Alec rooted around in the tool chest for another minute. Then he took the flashlight from Paul and handed it to Julie. “You’ll need to hold the edges of the wound together for me, Paul, okay?”
“Uh. You’ll have to show me how.”
Alec demonstrated, and Paul followed his example, wincing as Alec began to stitch.
“How’s your baby doing, Jule?” Alec asked, keeping his eyes on his work.
“She’s not a baby anymore,” Julie said, “which goes to show how long you’ve been out of circulation. She’s a hellion. Into everything.”
Julie talked about the little restaurant she managed, and Alec talked about Clay going off to college in another month. Paul listened to their easy conversation, their comfort with one another. Alec’s voice was so calm, so assured, despite the work he was doing on the colt, that Paul nearly forgot about the horses across the road.
“I wasn’t sure I should call you,” Julie said, after a brief silence. “I know you haven’t been working lately.”

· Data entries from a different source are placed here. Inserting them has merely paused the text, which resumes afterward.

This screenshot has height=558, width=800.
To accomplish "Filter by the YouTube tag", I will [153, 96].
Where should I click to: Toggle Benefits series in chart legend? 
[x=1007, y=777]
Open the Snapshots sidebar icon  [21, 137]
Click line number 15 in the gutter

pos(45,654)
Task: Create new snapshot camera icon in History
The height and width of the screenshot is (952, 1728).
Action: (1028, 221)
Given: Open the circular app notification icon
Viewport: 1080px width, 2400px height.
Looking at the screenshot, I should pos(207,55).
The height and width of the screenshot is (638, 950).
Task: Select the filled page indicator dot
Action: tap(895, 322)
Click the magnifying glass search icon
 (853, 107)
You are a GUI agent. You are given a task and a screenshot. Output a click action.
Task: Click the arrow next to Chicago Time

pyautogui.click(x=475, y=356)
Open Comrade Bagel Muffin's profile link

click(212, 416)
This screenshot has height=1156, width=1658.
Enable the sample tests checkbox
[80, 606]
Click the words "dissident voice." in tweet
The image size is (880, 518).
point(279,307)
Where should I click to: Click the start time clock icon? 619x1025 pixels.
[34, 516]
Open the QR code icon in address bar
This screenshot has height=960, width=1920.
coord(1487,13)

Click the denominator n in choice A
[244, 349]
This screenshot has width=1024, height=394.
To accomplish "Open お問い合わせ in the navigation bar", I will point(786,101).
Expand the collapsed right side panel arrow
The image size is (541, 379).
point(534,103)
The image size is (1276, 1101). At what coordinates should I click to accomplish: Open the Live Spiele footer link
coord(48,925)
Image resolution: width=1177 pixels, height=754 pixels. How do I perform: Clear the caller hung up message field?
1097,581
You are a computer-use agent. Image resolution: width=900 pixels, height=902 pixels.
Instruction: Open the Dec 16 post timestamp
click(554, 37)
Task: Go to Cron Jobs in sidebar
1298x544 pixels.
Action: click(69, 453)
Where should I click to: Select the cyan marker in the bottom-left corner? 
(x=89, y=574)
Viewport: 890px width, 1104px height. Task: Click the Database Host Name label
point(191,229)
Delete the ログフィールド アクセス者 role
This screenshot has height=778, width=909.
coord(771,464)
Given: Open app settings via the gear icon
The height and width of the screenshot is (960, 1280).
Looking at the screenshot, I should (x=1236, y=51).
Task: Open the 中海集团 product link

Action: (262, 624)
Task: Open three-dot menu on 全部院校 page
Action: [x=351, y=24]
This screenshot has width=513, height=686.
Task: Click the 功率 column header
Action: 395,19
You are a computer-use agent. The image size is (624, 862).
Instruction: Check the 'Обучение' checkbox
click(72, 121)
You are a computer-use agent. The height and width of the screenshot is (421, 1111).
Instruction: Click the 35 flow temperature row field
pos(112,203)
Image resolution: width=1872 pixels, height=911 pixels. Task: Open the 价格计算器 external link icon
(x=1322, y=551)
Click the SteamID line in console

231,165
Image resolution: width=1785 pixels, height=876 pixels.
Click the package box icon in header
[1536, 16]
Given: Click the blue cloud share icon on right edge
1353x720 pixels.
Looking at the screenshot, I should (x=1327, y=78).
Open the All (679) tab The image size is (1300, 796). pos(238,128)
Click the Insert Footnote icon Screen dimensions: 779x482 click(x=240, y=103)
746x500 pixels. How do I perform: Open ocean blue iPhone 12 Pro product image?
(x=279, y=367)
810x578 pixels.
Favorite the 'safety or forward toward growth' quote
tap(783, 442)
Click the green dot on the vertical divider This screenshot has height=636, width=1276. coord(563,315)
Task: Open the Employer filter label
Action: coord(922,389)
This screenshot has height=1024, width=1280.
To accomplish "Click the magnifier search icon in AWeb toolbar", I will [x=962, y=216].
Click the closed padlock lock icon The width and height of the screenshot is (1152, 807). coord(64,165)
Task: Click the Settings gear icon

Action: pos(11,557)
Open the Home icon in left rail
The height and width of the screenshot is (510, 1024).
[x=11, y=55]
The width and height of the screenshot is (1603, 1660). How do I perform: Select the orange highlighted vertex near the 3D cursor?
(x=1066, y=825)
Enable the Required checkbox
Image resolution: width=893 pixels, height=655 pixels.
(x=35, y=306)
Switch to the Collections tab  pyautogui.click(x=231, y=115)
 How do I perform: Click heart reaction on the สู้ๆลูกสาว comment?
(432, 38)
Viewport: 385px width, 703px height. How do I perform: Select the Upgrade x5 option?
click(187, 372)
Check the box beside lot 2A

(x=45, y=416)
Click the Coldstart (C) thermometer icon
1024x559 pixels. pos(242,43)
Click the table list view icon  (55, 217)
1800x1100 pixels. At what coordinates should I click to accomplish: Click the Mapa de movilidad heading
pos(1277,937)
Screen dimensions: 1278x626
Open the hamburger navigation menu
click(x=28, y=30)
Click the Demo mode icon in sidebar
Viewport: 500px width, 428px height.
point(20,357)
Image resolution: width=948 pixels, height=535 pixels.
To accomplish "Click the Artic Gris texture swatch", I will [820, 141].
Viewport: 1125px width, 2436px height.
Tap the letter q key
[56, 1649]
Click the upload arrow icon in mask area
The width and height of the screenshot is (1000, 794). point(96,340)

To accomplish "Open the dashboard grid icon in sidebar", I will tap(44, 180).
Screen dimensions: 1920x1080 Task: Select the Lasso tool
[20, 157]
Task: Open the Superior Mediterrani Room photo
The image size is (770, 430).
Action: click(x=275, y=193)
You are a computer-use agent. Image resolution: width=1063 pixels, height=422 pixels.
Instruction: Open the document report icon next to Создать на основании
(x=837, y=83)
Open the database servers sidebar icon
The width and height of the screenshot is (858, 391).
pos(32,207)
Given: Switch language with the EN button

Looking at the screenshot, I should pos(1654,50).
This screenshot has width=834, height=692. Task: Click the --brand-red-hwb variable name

“I’m glad you did,” Alec said.
“Well, I thought twice about it, I can tell you that. But there just isn’t anyone else I’d trust with one of these guys.” Alec glanced up at her with a smile. “This one’s going to make it, Jule.”
There was a silence as Alec continued his stitching. Paul moved his fingers along the edges of the wound to keep pace with him. The tension had left his body. The horses across the road seemed harmless as long as Alec was close by. For the first time he thought he understood. There was nothing mysterious about Annie leaving him for Alec. There had been no ulterior motive on her part, no hidden agenda, no succumbing to the demands of her parents. He could imagine her with Alec—Annie with her need to feel loved and cherished, safe and secure. Alec would have met those needs without even trying.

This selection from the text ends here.